Rüzgârın etkisiyle hafifçe hareketlenen salıncakta zihnim
harmanlanmakta iken, harfler koşuşuyor yine. Rotası belirlenemeyen bu
koşuşturmaca, sonsuz bir huzur ile gölgesini ruhuma düşürerek ilerlemekte.
Aklımdan geçen binbir insan manzarası arasında kendimi aramaya, sormaya devam
ediyorum…
Mağazada üzerine giydiği kıyafeti eşine göstermek için
çırpınan kadın kadar tanımsızdır insan. Ya da oğlunun ağzından düşecek bir sözü
çerçeveleyip asacak kadar kutsayan bir anne… Henüz kendine uzak ve hayata dair
sahici fikirler geliştirememiş bir gencin durumu mesela… Ya da son model akülü
arabasıyla mağazada yalnız başına alışveriş yapmaya çalışan yaşlı kadın... Yürüyen
merdivenin başında, korkusunu ve senelerin onu yavaşlatan hareketlerini
gizlemek için uzun uzun kenardaki askılara bakan yaşlı çift… Bebek arabasında
anne babasının süslü ve pahalı oyuncağı gözünün önüne takılmış bebeğin etrafı
göremeyip sessizce çığlık atması mesela… Sahibinin üzerine giydirdiği markalı kıyafeti
büyük bir eziyet ile taşıyan altın tasmalı köpeklere ise hiç değinmeyelim.

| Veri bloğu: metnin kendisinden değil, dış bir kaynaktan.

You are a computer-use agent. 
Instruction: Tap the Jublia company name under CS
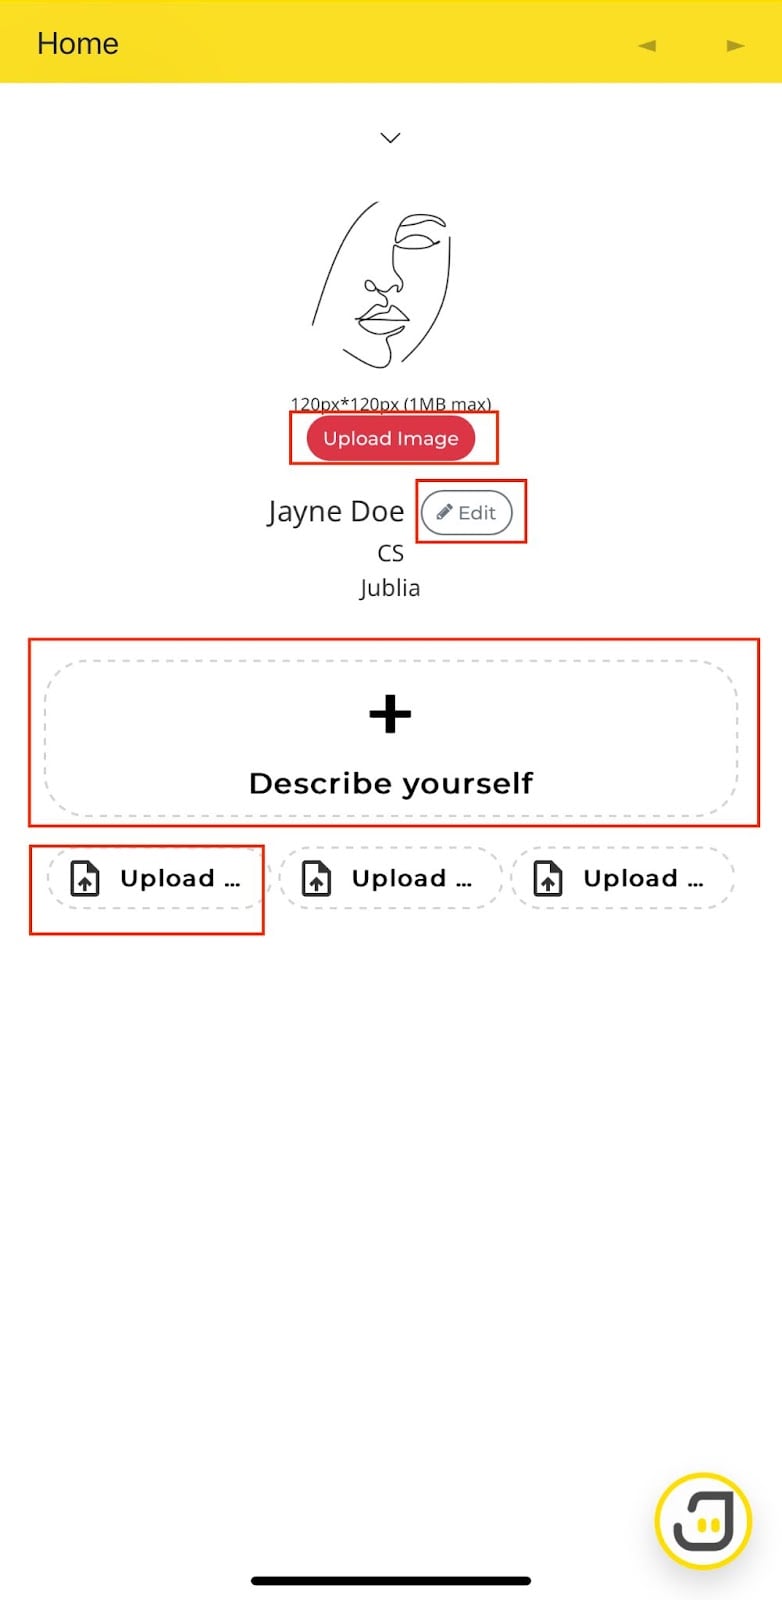(390, 588)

Varlığın ve yokluğun tek kelime olduğu Hollanda’da
kendimiz olmak ve kendimiz kalmak zorundayız. İnsan olmanın “irade ve akıl
sahibi” olarak özetlenebilmesi zannediyorum mümkün değil. Ahlak, erdem, akletmek
ve daha nice vasıfların bir tende vücut bulması demek insan. Anatomik olarak
aynı yaratılmış olmanın hiçbir değer taşımadığı, sadece insanı rahatlattığı söylenebilir.

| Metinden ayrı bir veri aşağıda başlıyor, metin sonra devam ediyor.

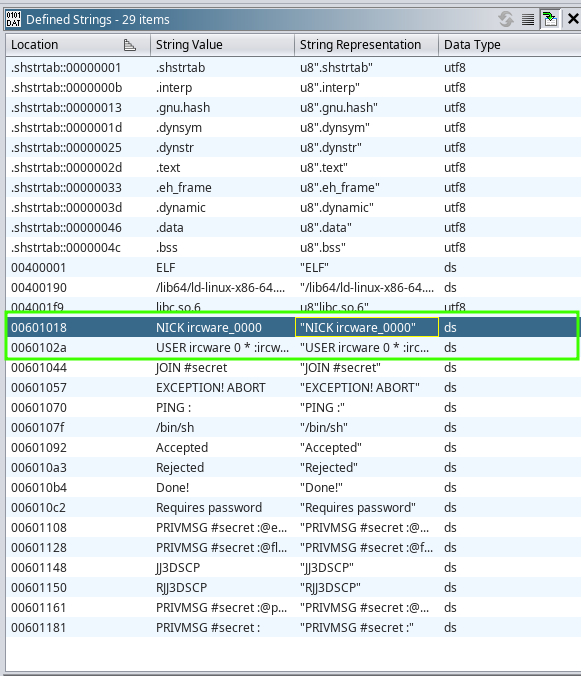Screen dimensions: 581x676
Task: Toggle navigation on incoming location icon
Action: [x=550, y=19]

Bunun dışında, farkındalıkların gelişmesi, geliştirilmesi, güçlendirilmesi, bu
yolda ciddi çaba içinde bulunulması ise şart!
İnsanın dinî, millî, sosyal ve kültürel dokusuna yabancı
kalınmaması ile başlanabilir. İlk adım geçildikten sonra ilmek ilmek dokunacak,
büyük bir emek ile inşa edilecek yaşamlar bizi beklemekte. Göçün 50. yılının sonrasında
artık değişmeyen tek şey, değişimin ta kendisi. Değişimin karşısında olmak veya
bunu tamamen reddetmek, insanın yaşamasına engel teşkil etmekte. Bütün bu insan
manzaraları ve daha yazamadığım nicesi, buz dağının sadece görünen yüzüdür.

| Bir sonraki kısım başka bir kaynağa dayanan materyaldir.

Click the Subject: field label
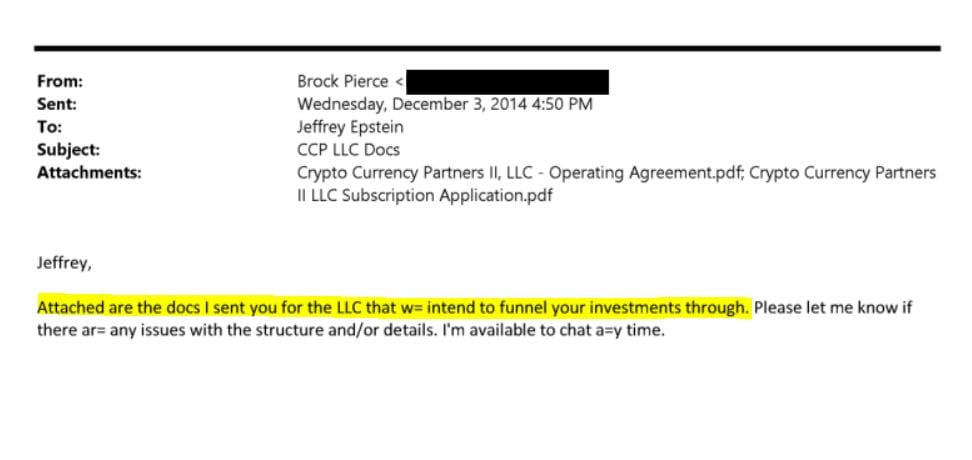Image resolution: width=972 pixels, height=460 pixels. pos(68,150)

Çeşitli kurum ve kuruluşların bu konuda lokomotifi görev
üstlendiğini görmekteyiz. Bundan önceki kuşakların yaşadığı yer ve mekân
sıkıntıları artık neredeyse mevcut değil. Ciddi bir kültür kuşatması altında
kalmış, yıpranmış, kırılmış, dökülmüş yanlarımız ise ne yazık ki çok.
Devletimizin kurum ve kuruluşları her ne kadar vazife görür olsalar da asıl
unsur “insan”.
Zamanın gerisinde kalmadan yarınını inşa eden, çocukluk anılarına uzak düşmeden bugününü yaşayabilen, kendi özüne ve kültürüne vâkıf, gelişen, geliştiren, ayrıştıran bir nesil hayal ediyorum. Salıncakta rüzgâr ile beraber çocukluk anılarıma doğru seyahat ediyor, zihnimde uçan kelebekleri bugünümüze, hayatımıza davet ediyorum. Anlatacak nice masallar adına yapılacak çok şey var...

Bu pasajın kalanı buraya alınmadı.